Enquanto o Brasil discute reduzir a jornada de trabalho e acabar com a escala 6×1, a Argentina decidiu seguir um rumo completamente diferente. O governo de Javier Milei aprovou uma reforma trabalhista que flexibiliza regras históricas e amplia possibilidades de negociação entre empresas e funcionários, em uma tentativa de enfrentar a crise econômica e o avanço da informalidade no país.
A mudança entrou em vigor neste ano e já provoca debates intensos entre governo, empresários e sindicatos. Para a gestão Milei, as novas regras podem ajudar a gerar empregos e atrair investimentos. Já trabalhadores e centrais sindicais afirmam que as medidas representam perda de direitos e aumento da precarização.

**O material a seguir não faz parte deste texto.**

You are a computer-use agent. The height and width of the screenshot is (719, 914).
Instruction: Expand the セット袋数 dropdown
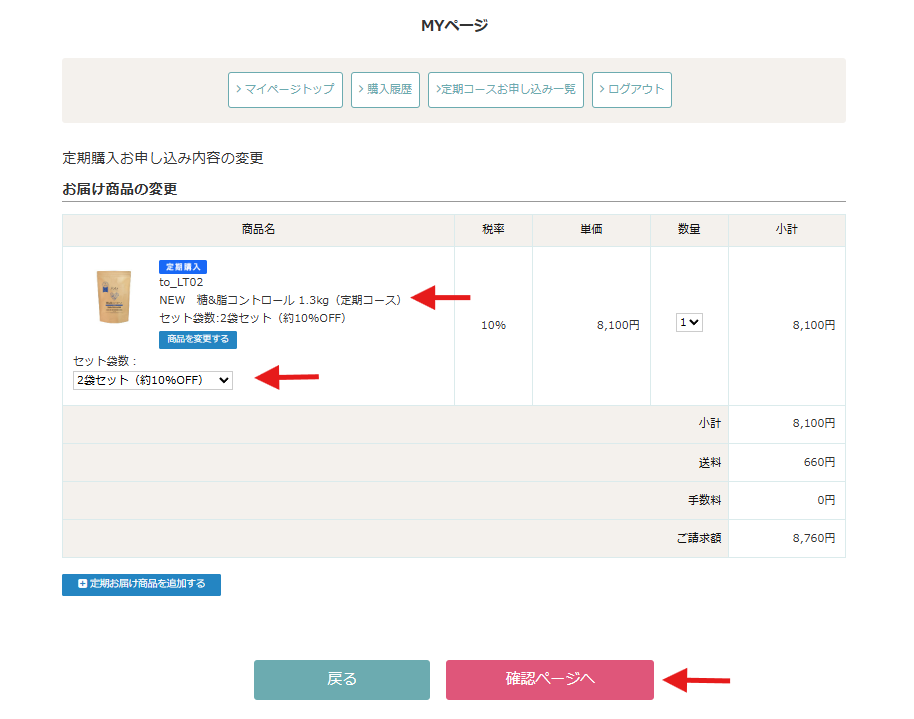point(153,380)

Entre os principais pontos da reforma está a possibilidade de jornadas mais flexíveis. A legislação argentina continua mantendo o limite semanal de 48 horas, mas agora permite acordos que ampliam a carga diária para até 12 horas em determinadas situações. O texto também libera o uso mais amplo do banco de horas e altera o cálculo das indenizações por demissão.
Argentina endurece enquanto outros países reduzem jornadas
A nova lei ainda facilita a contratação de trabalhadores por aplicativos como autônomos, reduzindo obrigações trabalhistas para empresas do setor. Além disso, categorias consideradas “serviços essenciais” tiveram restrições maiores ao direito de greve, incluindo áreas como educação e serviços alfandegários.
As mudanças geraram protestos nas ruas argentinas nas últimas semanas. Sindicatos chegaram a recorrer à Justiça para tentar barrar a reforma, mas os tribunais mantiveram a legislação em vigor.
O movimento argentino chama atenção justamente porque boa parte do mundo segue na direção oposta. Países como Chile, Colômbia e México vêm reduzindo gradualmente suas jornadas semanais sem diminuir salários. Na Europa, modelos com semanas mais curtas e maior equilíbrio entre vida pessoal e trabalho também ganham espaço.
No Brasil, o debate sobre a escala 6×1 avançou nos últimos meses e pode resultar em mudanças importantes nas regras trabalhistas. A proposta em discussão prevê dois dias obrigatórios de descanso semanal e redução gradual da carga horária de 44 para 40 horas semanais.
Na Argentina, porém, o cenário econômico pesou mais. Com desemprego crescente e quase metade da população trabalhando na informalidade, o governo aposta que flexibilizar as regras pode ajudar a movimentar a economia e estimular novas contratações.